Health and safety among Massachusetts home care nurses: bloodborne pathogen exposures
From the Massachusetts Nurse Newsletter
September 2008 Edition
By Pia Markkanen, ScD
Over the past four years, UMass Lowell researchers—in collaboration with the Occupational Health Surveillance Program at Massachusetts Department of Public Health, the MNA, eight home healthcare agencies and one additional healthcare union—have been working on Project SHARRP (Safe Homecare and Risk Reduction for Providers) to examine the problem of exposure to bloodborne pathogens in home health care settings. The study characterized sharps injuries and other blood/body fluid exposures in the home health care setting; evaluated the availability and use of devices with safety features; and identified barriers to reporting sharps injuries.
In 2006-2007, the Project SHARRP survey was sent to 1,772 clinicians working in home health care setting throughout central and eastern Massachusetts; 1,225 completed surveys were returned. The respondents, including 787 nurses, described their experiences with sharps injuries and other blood/body fluid exposures. The average nurse was 48 years old and worked in home health care for 11 years. Over their entire careers, 35 percent of these nurses experienced at least one sharps injury. During the 12 months prior to the survey, 4.3 per- cent of the nurses sustained at least one sharps injury while in a home health care setting.

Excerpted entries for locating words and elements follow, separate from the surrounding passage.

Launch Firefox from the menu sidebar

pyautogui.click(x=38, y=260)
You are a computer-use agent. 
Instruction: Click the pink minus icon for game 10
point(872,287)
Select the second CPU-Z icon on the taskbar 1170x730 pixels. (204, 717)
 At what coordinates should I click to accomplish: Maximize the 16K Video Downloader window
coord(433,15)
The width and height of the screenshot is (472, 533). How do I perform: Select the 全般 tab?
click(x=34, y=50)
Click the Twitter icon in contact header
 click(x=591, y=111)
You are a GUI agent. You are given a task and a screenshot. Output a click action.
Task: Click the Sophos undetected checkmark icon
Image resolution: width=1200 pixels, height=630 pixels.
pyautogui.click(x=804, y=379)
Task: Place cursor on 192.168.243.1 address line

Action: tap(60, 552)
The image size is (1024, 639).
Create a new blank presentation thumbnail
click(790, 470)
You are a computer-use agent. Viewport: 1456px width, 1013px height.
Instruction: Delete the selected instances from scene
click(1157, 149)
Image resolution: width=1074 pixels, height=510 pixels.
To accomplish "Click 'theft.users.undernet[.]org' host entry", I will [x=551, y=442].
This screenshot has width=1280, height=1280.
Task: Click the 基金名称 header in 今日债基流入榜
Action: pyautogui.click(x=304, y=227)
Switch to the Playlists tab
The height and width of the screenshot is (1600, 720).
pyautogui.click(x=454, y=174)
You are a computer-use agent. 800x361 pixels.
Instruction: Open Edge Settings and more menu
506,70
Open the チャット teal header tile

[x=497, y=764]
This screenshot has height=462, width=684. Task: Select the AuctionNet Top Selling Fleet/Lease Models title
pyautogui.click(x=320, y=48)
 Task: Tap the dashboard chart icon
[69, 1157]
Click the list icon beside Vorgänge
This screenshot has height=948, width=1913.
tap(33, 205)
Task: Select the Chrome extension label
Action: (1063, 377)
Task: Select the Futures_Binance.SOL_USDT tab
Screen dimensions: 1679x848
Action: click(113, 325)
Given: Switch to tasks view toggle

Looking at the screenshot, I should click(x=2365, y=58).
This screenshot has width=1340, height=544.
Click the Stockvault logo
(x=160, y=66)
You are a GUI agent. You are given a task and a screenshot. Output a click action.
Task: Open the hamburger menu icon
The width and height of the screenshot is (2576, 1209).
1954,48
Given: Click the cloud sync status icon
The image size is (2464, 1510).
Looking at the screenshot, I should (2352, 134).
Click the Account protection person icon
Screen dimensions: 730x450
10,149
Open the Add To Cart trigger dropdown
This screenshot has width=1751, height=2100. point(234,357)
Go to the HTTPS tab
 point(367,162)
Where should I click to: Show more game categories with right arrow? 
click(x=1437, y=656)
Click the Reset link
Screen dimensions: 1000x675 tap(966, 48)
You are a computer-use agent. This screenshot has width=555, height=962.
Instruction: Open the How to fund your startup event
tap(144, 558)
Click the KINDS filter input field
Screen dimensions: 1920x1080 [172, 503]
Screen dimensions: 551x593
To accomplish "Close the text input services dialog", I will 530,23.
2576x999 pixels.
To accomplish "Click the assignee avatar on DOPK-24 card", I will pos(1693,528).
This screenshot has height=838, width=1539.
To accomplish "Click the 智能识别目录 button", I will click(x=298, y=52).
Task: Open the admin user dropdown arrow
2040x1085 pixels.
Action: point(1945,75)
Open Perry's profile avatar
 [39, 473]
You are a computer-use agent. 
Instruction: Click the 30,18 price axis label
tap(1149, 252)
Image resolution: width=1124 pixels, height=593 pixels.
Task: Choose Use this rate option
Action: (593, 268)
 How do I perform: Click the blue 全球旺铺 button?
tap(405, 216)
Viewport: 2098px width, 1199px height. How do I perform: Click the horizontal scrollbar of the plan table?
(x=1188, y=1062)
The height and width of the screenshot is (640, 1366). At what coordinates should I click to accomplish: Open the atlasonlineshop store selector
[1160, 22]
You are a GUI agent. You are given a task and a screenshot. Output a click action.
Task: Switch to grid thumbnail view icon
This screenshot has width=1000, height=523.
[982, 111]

The survey results revealed several notable points:
- The sharps injury rate for home health care nurses is actually in the same range as the overall sharps injury rate in hospitals1. The survey compared the two settings by looking at the number of sharps injuries per 100 full-time equivalent employees—which corrects for the number of hours worked.
- Work schedule and tenure matter when it comes to sharps injuries. Per-diem and part-time nurses had higher rates than full-time nurses. Also, nurses with shorter home health care tenure—less than five years—had about three times the sharps injury rate as those with more than five years of experience.
- Most sharps injuries involved two groups of medical devices: the majority of injuries occurred with hollow-bore needles, in particularly with syringes and blood drawing devices, followed by cutting blades (such as lancets). Nurses were more likely to be injured when performing the following procedures: administering injections, putting sharps into disposal containers, venipuncture, and fingersticks/heelsticks.
- Most sharps injuries occurred while using sharps devices without safety features (details to be presented in a future edition of the Massachusetts Nurse).
- Nurses reported a number of factors that contributed to their most recent sharps injuries. These included lack of work space; clutter; distractions from other persons in the home; and poor lighting. Aggressive or uncooperative patients were also reported by some participants to have contributed to their injuries, and almost 25 percent of nurses said time pressures were a contributing factor.
- Home health care nurses indicated that the most common reasons for not reporting a sharps injury to their employer were lack of time, fear of being blamed (or “getting in trouble”) and the perception of low risk of infection.
The SHARRP survey findings confirm that bloodborne pathogen exposure is a significant hazard in home health care settings. The survey also illustrates the need to provide guidance for injury/exposure prevention.
In the coming months, Project SHARRP and the MNA will continue to explore and propose specific strategies for reducing sharps injuries and other blood/body fluid exposures in health care settings.
Pia Markkanen is a research professor at the Department of Work Environment and Lowell Center for Sustainable Production at University of Massachusetts Lowell.